Comments - generally leave no comment where the code is capable of expressing itself; I do leave comments where it seemed helpful / necessary

Bundling vs TDD - no strong preference; both can be helpful depending on the situation

Bonus: the code for the prime number generator is atrocious. I did not bother reading the sections on it.

[–] HaraldvonBlauzahn@feddit.org 8 points 13 hours ago (1 children)

The whole point of software design is that any time invested into it pays back multiple times. "Not having time for it" is usually faulty thinking.

[–] Endmaker@ani.social 8 points 12 hours ago* (last edited 12 hours ago) (1 children)

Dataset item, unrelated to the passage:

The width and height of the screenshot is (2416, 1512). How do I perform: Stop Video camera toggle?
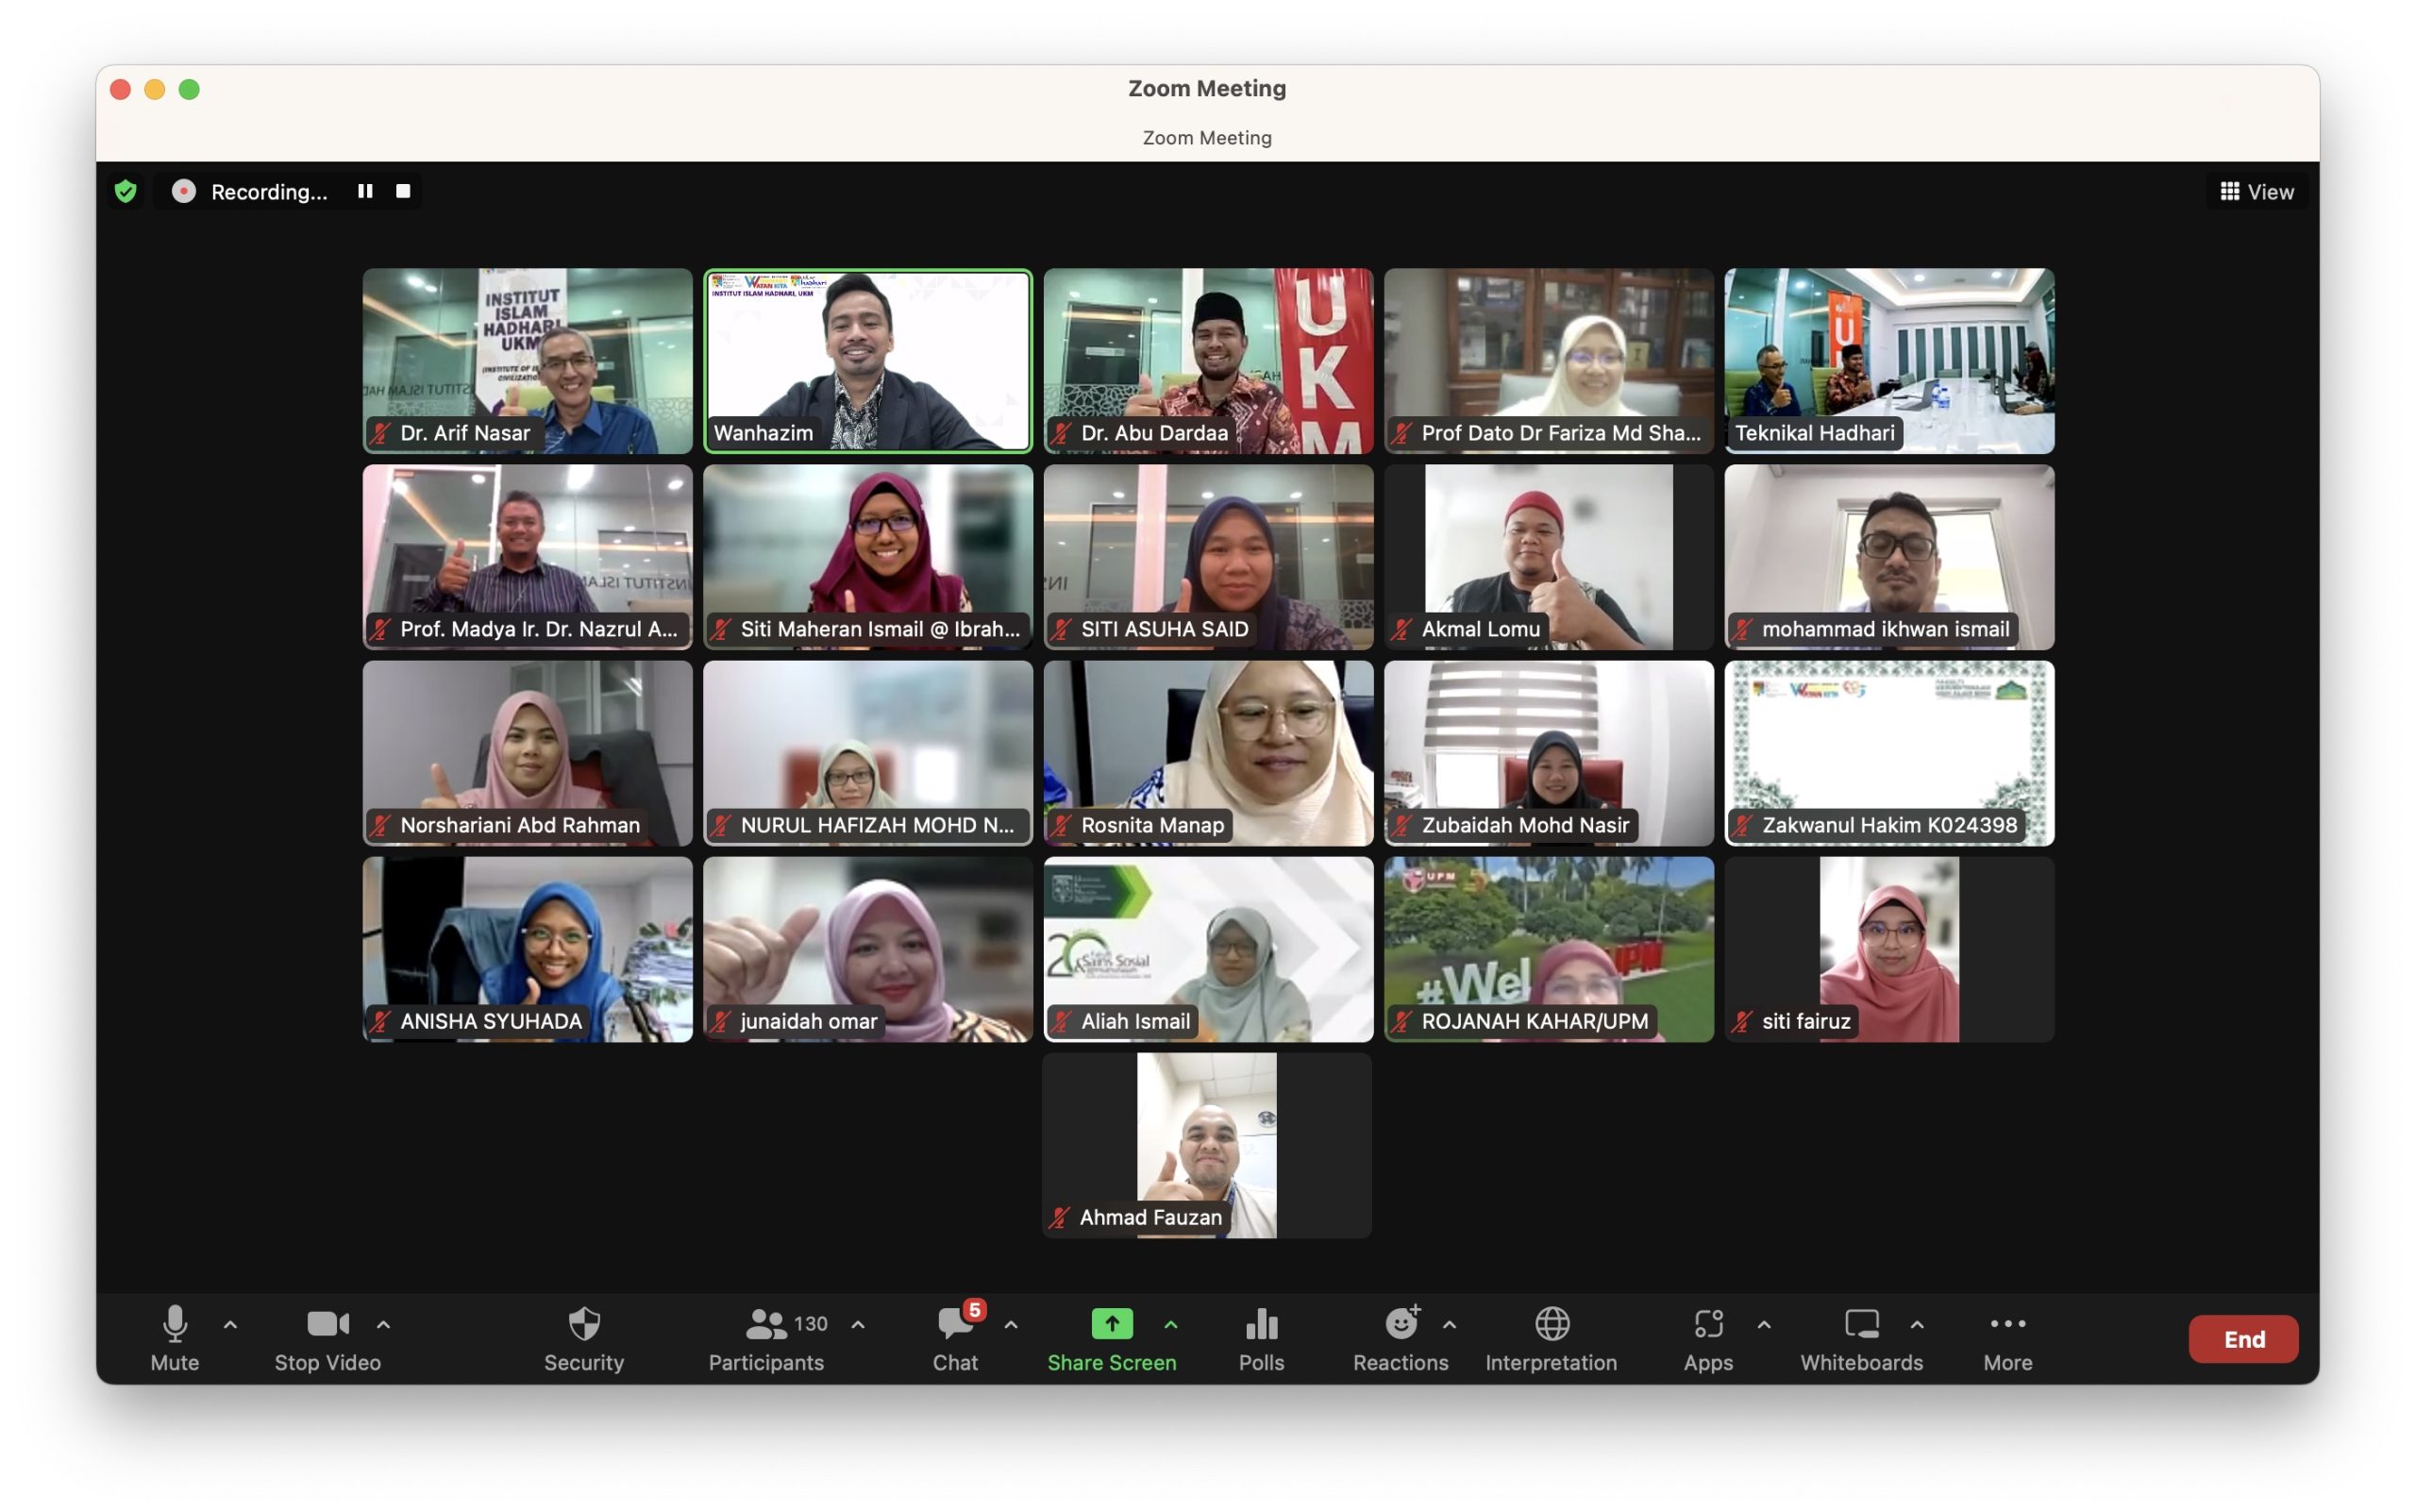pos(327,1324)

"Not having time for it" is usually faulty thinking.

It absolutely is.

The whole point of software design is that any time invested into it pays back multiple times.

Try telling an unreasonable boss this.

[–] HaraldvonBlauzahn@feddit.org 6 points 12 hours ago* (last edited 12 hours ago) (1 children)

Possibly the reason why Bob Martins seems popular with managers: "Omitting comments makes code shorter. Shorter is simpler and therefore is better. Also, typing in all that comments costs so much time, given that the typing speed of developers in large projects is perhaps 50 lines per day!!".

One can see how that style of thinking leads to auto-generation of source code by LLMs ....

My advice here is in such situations to do whatever increases your respect for yourself. You will see that it does not slow you down.

And one more thing: In 35 years, I have never been fired because I tried to write good code. It's all posturing because in the end, they need you.

[–] sukhmel@programming.dev 3 points 11 hours ago (1 children)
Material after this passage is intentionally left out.